↓

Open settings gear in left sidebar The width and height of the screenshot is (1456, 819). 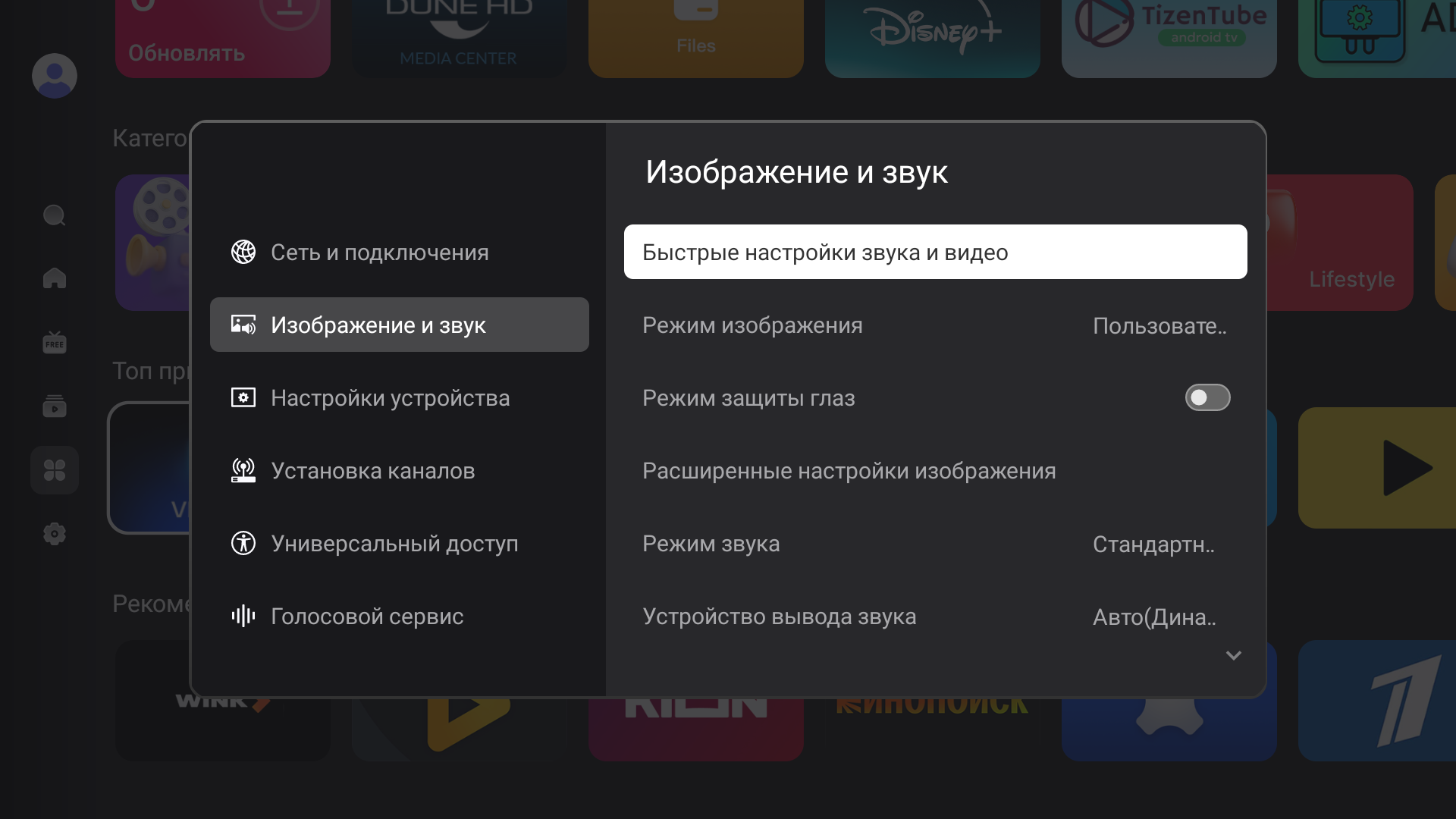point(54,534)
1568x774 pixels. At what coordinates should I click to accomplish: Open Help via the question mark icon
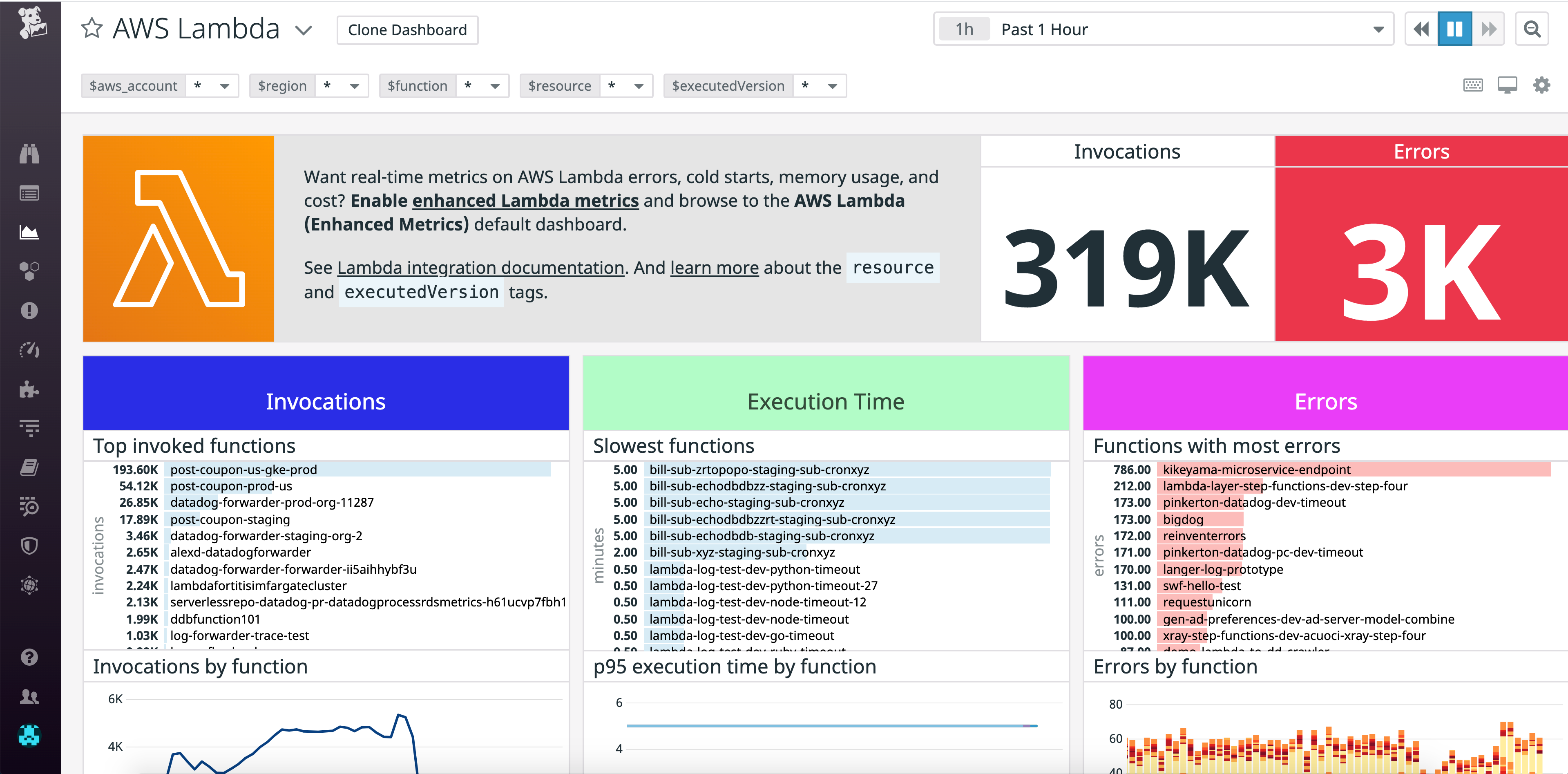click(x=29, y=656)
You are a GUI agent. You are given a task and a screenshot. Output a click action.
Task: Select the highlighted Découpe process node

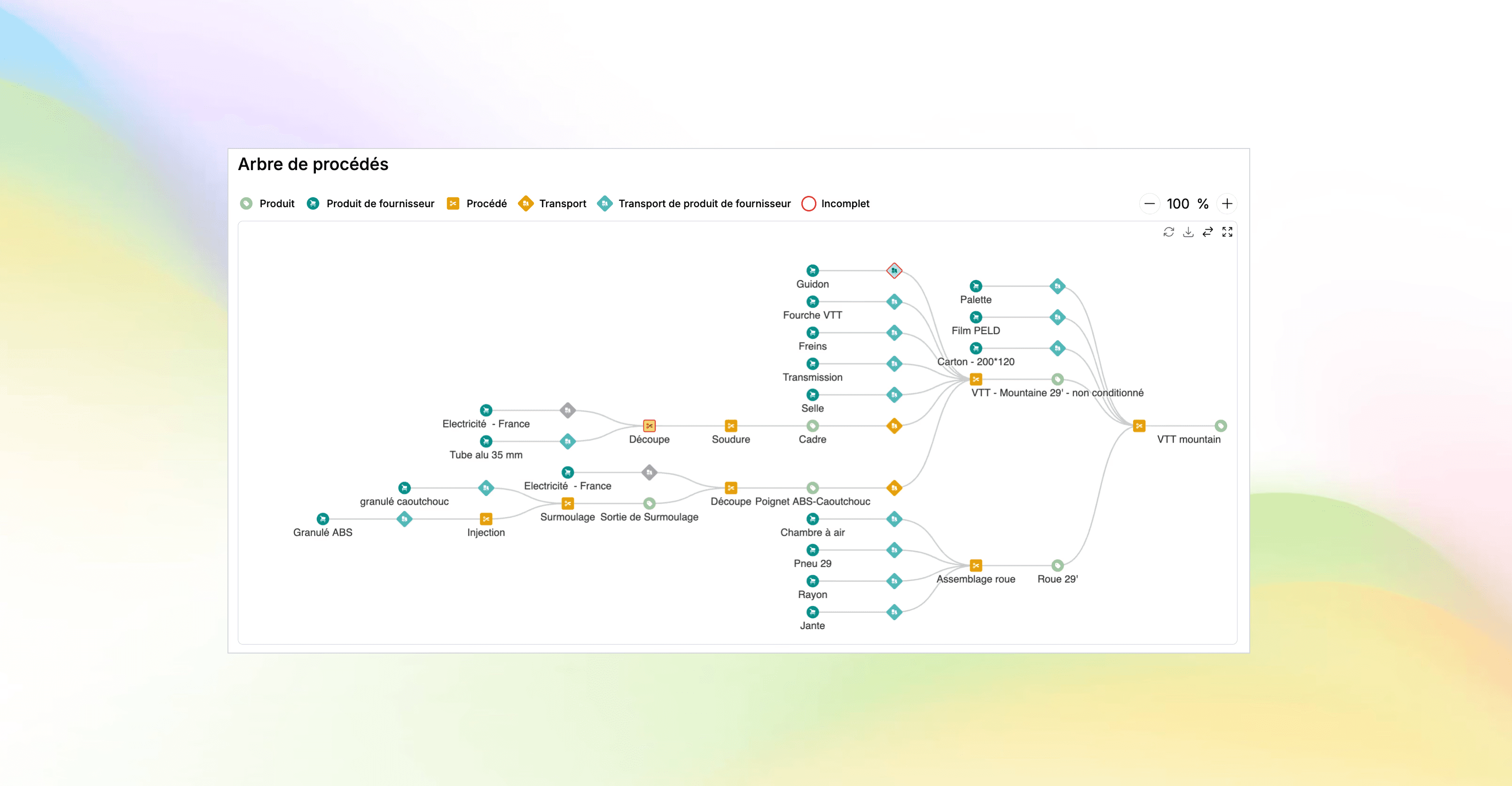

↑

## Aim of the task
Transcribe only the lines from the line holding "1568x774 pixels. At" to the final line of the listing above. Keep them exact, include both ends, and skip the pictures.

## Result of the exercise
1568x774 pixels. At what coordinates should I click to accomplish: Open Help via the question mark icon
click(x=29, y=656)
You are a GUI agent. You are given a task and a screenshot. Output a click action.
Task: Select the highlighted Découpe process node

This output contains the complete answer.